Saat saya berjalan kaki semuanya menyapa dengan ramah, itulah kebiasaan
masyarakat disana yang saya rasa jauh berbeda dengan kita di Kota Padang dengan
sipapun bertemu dijalan atau dimanapun mereka pasti saling tegur sapa.
Satu
pengalaman yang mungkin tidak akan pernah saya lupakan di sisa hidup saya
adalah sebagai wujud toleransi dan rasa menghargai mereka yang tinggi terhadap
pendatang dan perbedaan agama di sana saya diminta memotong Sapi. Selain untuk
acar adat, begitupun untuk acara Sekolah dan juga di saat Kepala Sekolah yang
sekaligus orang yang sudah saya anggap Bapak Wafat, agar Lauk halal untuk saya makan saya telah diminta
kurang lebih 4 Ekor Sapi, 1 Ekor Kambing dan Jumlah ayam yang sudah tidak
terhitung saya
Sembelih disana. Awalnya jangankan Kambing Ayampun tidak pernah
saya yang sembelih dikarekan dalam Islam selagi ada lelaki wuslim perempuan
tidak diperbolehkan untuk menyembelih Ayam, Sapi dll. Awalnya rasa takut dan
khawatir pastilah sangat menghantui saya diminta memotong Sapi, tapi ya itu!

[Catatan teks dan penunjukan elemen]
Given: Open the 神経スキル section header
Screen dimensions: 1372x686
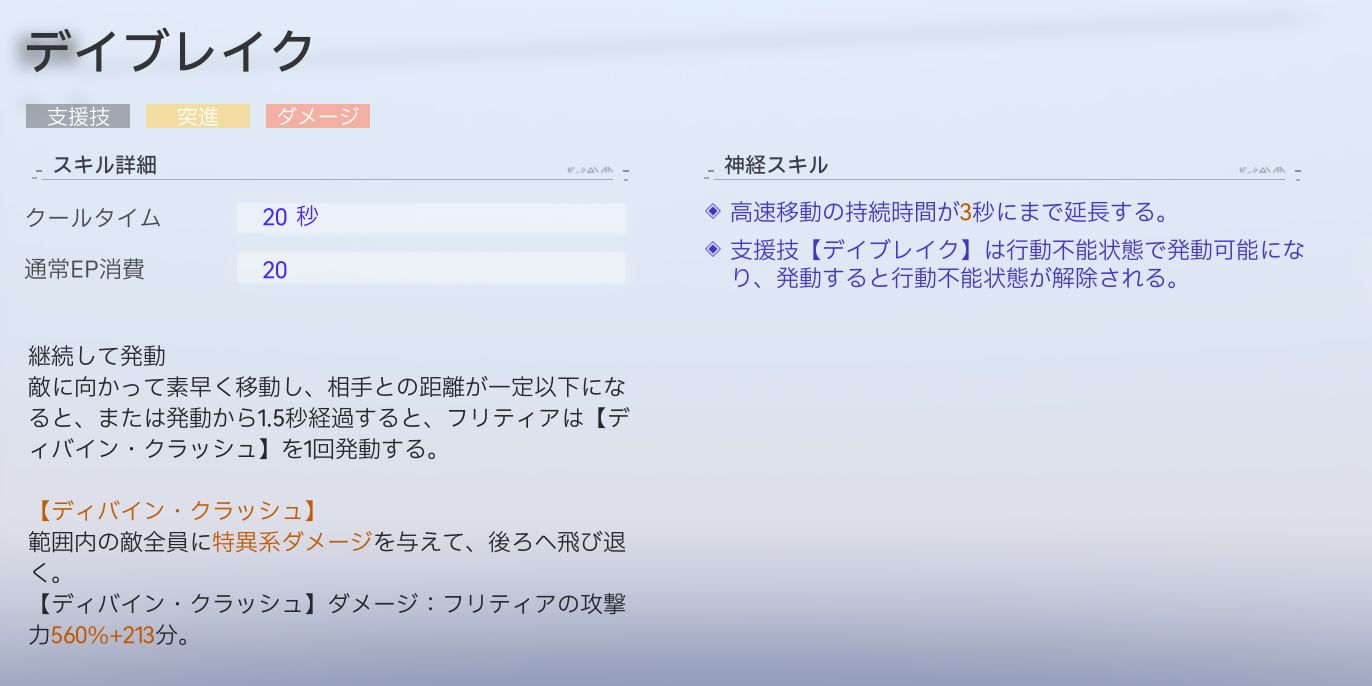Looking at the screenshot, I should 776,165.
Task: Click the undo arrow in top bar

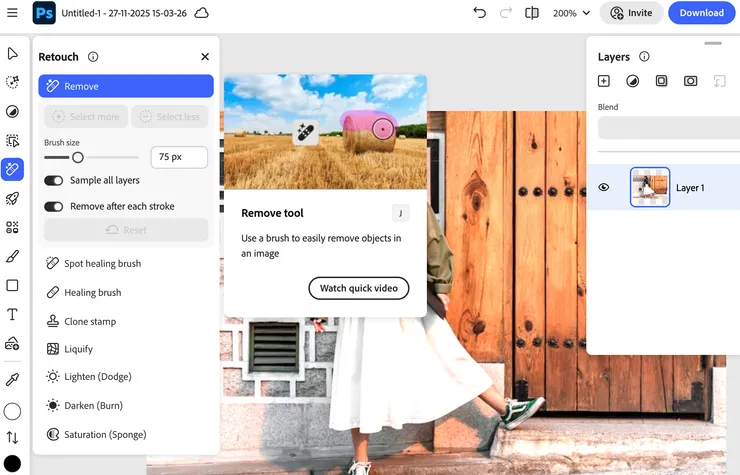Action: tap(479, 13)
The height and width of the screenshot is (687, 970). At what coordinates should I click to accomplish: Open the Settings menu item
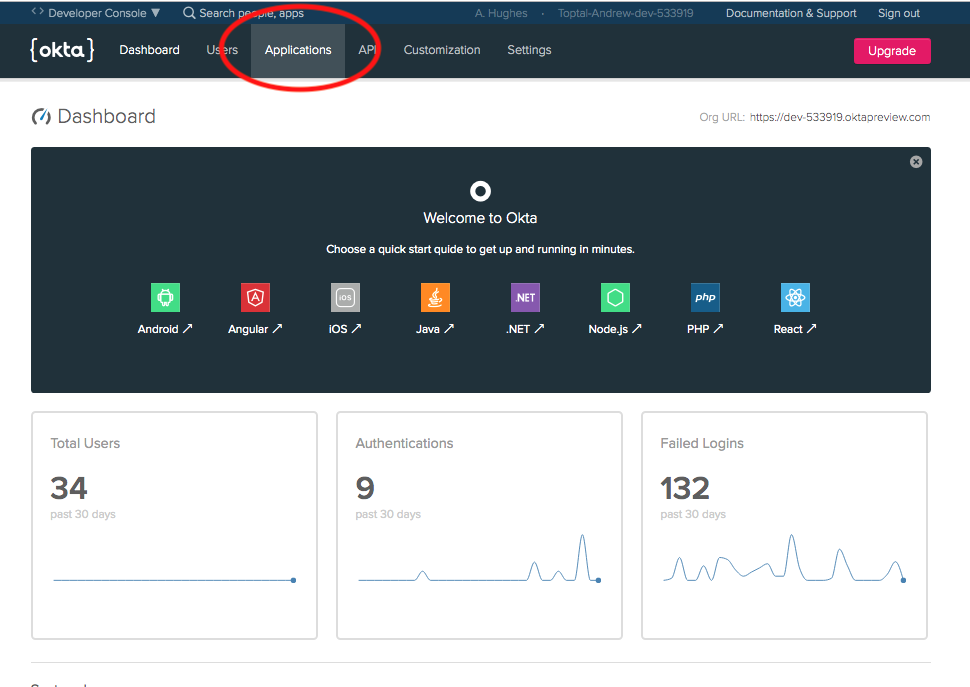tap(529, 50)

**Latihan A:** Menurut teks sumber, kurang lebih berapa ekor sapi yang telah disembelih di sana?
**Latihan B:** Tolong ekstrak baris-baris catatan tanpa mengubahnya, mulai dari awal catatan sampai baris yang memuat "Action: tap(479, 13)", termasuk kedua ujungnya. Jangan sertakan gambar dalam jawaban.

**Hasil Latihan A:** Kurang lebih 4 ekor sapi.

**Hasil Latihan B:**
Given: Open the 神経スキル section header
Screen dimensions: 1372x686
Looking at the screenshot, I should 776,165.
Task: Click the undo arrow in top bar

Action: tap(479, 13)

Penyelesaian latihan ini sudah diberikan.